### Problem statement
Among the records, find the lines that hold the string "badge" and return them.
══ Task inputs
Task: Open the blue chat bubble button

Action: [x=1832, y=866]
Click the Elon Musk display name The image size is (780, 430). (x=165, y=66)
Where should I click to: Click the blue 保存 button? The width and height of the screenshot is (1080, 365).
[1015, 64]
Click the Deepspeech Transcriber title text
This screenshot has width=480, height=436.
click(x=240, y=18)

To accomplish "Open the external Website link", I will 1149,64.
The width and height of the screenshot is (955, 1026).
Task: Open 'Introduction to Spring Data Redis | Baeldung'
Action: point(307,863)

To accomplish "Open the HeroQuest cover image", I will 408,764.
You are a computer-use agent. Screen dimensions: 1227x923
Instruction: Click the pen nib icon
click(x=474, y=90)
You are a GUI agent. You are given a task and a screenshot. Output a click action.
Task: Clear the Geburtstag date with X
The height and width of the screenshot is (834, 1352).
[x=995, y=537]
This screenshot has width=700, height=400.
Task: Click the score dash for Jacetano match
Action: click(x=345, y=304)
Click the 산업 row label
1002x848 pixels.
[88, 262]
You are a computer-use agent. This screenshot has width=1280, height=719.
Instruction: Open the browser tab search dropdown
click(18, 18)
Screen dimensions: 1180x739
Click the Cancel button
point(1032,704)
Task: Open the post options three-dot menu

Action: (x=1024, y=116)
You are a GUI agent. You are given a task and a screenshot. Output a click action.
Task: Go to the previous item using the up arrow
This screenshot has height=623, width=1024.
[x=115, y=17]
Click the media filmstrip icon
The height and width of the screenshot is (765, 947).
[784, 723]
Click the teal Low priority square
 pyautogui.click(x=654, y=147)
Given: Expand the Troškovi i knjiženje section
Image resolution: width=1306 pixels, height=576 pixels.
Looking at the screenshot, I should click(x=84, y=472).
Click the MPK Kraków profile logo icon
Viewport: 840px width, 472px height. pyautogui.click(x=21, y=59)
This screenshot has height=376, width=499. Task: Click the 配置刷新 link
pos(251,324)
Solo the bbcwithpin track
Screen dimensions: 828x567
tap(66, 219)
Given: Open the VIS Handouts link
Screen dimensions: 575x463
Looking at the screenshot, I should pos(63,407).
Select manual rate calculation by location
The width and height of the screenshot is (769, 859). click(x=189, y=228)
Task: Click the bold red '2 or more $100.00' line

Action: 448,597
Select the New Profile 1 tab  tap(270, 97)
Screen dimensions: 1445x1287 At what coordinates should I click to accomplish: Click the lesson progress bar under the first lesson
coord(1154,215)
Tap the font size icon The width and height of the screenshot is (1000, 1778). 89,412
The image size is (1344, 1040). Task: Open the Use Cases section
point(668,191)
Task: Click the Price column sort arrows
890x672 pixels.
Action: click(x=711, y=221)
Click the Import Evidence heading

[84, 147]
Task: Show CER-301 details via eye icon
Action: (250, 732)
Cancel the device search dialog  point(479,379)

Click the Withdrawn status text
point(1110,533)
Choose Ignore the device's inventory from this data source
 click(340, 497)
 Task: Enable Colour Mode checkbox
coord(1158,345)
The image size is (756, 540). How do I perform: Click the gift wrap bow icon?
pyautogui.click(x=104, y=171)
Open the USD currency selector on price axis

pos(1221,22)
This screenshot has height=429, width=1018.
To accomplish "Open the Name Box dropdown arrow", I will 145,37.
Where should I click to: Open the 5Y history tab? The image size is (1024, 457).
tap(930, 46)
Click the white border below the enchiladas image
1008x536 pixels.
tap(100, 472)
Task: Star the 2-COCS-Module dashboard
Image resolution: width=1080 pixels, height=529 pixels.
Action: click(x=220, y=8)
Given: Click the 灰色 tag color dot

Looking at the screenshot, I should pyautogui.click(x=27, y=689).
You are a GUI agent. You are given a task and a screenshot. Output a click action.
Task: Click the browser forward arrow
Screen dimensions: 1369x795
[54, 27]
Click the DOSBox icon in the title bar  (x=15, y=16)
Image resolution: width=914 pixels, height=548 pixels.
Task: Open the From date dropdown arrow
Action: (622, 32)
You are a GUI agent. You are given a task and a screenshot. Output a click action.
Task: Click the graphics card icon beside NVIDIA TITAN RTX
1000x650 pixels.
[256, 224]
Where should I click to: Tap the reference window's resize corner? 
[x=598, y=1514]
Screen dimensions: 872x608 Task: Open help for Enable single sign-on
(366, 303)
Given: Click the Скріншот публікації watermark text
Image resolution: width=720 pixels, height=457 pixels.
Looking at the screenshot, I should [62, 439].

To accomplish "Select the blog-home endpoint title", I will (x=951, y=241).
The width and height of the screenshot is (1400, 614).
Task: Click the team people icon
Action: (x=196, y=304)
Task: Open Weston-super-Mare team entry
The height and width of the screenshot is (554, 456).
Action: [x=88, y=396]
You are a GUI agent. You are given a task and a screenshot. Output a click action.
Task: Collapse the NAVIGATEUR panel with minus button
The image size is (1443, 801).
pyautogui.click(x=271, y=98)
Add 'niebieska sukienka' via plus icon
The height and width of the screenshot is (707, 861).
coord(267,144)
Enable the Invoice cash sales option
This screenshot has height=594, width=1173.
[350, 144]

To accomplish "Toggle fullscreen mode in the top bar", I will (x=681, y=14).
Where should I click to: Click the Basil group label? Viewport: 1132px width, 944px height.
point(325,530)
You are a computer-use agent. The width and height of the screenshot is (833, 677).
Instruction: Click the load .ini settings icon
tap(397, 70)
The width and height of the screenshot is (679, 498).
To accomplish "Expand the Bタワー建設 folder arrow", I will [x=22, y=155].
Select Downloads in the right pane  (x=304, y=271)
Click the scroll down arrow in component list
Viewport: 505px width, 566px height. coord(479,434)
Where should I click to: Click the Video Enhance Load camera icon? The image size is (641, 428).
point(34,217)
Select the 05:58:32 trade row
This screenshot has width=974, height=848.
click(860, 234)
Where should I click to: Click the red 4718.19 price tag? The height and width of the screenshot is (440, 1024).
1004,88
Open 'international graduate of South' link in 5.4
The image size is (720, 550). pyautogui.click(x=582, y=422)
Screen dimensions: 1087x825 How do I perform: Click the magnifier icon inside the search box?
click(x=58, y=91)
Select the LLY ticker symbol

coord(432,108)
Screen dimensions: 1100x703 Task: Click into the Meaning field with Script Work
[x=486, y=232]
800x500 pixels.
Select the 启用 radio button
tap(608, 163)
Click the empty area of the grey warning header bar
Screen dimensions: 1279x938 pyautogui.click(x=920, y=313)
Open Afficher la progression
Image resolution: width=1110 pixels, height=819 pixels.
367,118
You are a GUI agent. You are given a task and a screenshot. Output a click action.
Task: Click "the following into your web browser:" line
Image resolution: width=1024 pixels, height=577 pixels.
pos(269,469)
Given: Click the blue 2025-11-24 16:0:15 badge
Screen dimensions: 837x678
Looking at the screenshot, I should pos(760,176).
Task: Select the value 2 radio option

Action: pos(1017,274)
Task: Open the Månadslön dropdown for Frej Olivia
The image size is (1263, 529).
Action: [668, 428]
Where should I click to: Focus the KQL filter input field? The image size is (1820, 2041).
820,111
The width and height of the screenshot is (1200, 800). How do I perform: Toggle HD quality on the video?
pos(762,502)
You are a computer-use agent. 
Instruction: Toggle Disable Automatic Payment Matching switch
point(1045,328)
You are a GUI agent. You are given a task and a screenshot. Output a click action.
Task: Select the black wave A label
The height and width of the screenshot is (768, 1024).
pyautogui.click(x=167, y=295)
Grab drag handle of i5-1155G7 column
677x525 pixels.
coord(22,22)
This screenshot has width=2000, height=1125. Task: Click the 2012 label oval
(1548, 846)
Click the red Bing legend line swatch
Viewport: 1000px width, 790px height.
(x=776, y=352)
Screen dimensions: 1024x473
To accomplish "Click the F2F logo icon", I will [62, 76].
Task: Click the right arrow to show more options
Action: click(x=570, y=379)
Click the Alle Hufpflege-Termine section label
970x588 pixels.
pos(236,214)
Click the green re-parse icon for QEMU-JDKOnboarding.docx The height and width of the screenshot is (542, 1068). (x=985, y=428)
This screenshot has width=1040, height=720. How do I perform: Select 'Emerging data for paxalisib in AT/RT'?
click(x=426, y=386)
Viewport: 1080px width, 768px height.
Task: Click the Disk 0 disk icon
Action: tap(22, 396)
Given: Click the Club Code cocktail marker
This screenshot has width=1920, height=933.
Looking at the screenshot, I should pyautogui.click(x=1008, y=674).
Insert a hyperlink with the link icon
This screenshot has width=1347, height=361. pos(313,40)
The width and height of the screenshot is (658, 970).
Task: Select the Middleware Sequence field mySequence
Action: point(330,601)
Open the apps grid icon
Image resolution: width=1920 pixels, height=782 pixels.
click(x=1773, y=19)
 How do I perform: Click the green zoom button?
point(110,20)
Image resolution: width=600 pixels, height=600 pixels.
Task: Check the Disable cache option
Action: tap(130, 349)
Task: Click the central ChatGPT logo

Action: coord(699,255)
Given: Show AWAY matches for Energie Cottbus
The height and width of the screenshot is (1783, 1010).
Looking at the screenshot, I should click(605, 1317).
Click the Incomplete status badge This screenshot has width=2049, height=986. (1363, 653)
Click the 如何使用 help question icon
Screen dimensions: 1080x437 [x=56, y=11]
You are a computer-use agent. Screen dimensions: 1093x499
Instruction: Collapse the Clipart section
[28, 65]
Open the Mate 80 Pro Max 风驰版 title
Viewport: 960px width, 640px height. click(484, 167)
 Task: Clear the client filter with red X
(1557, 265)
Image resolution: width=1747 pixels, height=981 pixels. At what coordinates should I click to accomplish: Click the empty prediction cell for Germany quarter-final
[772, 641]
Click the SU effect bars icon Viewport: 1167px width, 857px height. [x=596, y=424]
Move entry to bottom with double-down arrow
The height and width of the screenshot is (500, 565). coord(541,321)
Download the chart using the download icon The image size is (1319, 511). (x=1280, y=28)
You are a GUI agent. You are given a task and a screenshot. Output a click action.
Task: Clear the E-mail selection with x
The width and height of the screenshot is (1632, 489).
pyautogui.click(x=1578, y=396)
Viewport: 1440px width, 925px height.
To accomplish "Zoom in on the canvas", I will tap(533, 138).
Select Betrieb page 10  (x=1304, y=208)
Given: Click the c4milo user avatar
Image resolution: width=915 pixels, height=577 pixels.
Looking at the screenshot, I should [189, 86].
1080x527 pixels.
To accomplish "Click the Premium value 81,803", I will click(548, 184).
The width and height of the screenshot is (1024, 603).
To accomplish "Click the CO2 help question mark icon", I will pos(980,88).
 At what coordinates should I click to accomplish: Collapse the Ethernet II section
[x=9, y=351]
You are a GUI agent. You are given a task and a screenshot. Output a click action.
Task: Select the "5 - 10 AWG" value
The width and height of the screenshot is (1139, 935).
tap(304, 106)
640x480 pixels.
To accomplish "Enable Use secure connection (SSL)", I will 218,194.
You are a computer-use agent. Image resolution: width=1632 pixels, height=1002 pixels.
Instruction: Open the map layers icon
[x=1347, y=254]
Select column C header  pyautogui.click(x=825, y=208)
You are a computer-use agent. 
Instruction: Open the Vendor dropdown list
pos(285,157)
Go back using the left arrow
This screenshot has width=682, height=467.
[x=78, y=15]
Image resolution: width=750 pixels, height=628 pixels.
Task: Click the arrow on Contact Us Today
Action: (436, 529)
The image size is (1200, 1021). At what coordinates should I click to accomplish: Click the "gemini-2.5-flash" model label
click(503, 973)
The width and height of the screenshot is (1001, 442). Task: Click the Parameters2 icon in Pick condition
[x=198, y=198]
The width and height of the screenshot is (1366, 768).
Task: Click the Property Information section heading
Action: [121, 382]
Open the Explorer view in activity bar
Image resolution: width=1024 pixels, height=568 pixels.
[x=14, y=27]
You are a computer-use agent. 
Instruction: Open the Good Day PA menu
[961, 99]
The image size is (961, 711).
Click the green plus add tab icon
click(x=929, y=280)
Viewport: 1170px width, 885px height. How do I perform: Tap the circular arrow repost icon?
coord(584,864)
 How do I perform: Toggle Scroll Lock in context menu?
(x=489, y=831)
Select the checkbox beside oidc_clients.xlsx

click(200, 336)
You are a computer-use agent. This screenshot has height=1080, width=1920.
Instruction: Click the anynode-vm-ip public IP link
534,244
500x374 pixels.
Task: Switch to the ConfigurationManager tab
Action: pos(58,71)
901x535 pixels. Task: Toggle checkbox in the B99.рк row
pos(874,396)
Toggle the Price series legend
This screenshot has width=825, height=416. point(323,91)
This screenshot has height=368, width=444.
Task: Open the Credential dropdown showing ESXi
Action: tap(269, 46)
════
### Solution to this exercise
Given: Click the blue 2025-11-24 16:0:15 badge
Click the Incomplete status badge This screenshot has width=2049, height=986. (1363, 653)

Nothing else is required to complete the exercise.